• Prep: 10 mins
  • Cook: 10 mins
  • Servings: 6 - 8 sharing

Leftover roasties dip

Ingredients

  • 200g cooked roast potatoes (leftovers)
  • 300ml whole milk
  • 100ml single cream
  • 1 tsp garlic puree
  • 1 tbsp olive oil
  • 1 tsp fresh thyme
  • 1 tsp dried cranberries or pink peppercorns
  • Salt & pepper to taste

Let’s get cooking!

  • Step 1 of 3

    Infuse

    Add the milk, cream, thyme and garlic puree to a large saucepan and gently warm on a low heat.

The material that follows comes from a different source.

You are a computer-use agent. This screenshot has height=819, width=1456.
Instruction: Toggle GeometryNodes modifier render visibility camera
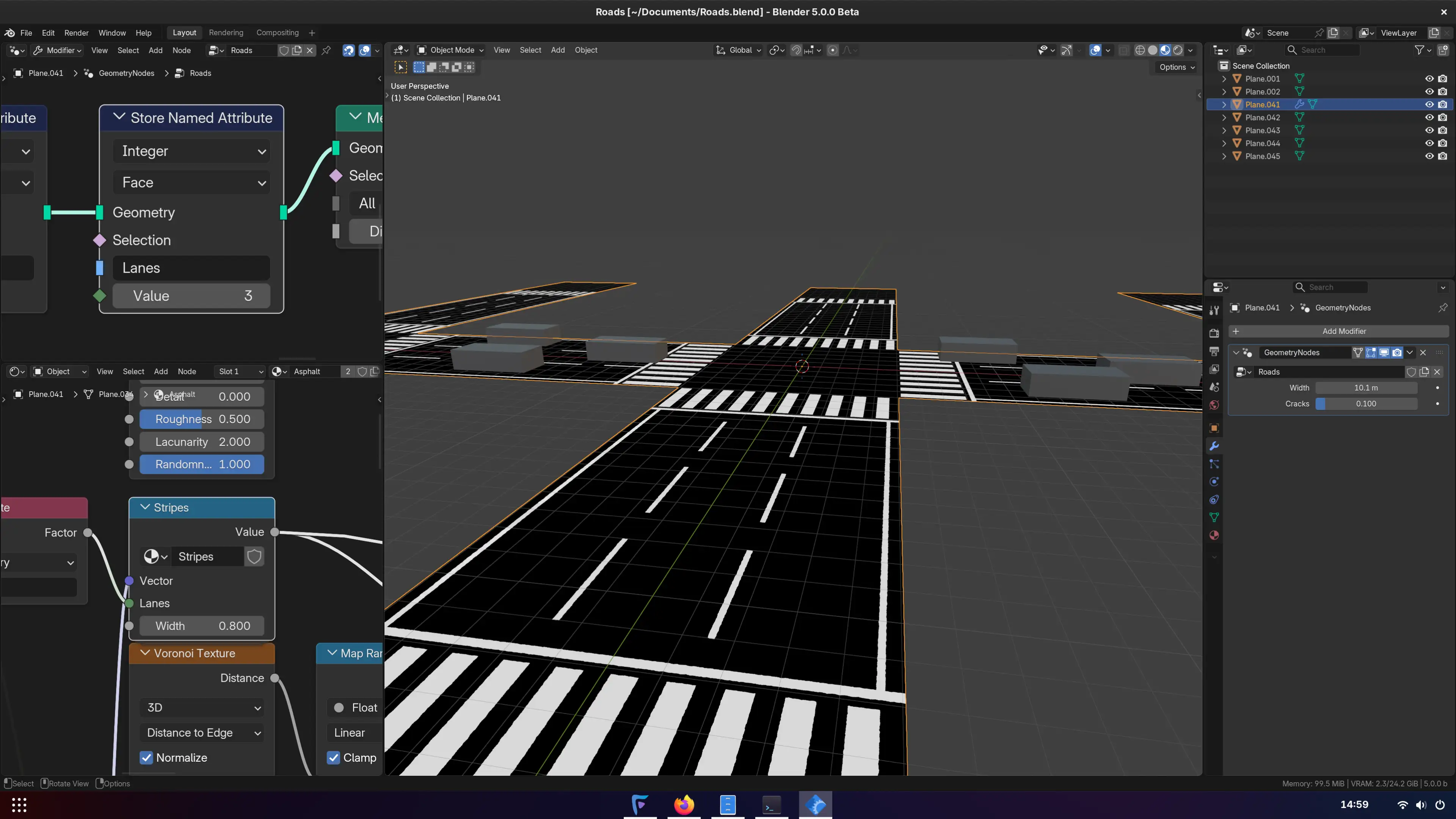click(1397, 353)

    Cut the leftover roast potatoes into small pieces and add to the pan and gently heat for a further 5 minutes.

  • Step 2 of 3

    Blend

    Use a food processer or stick blender to blend the mix. It should a similar gloopy texture to bread sauce. Add a little more milk if it’s too thick. Stir well and season to taste.

  • Step 3 of 3

    Serve

    Pour into a serving dish, drizzle with the oil and sprinkle with thyme and pink peppercorns or cranberries.
    Serve warm with leftover roasted vegetable batons or chunky toasted bread, or as a cold dip with crudités.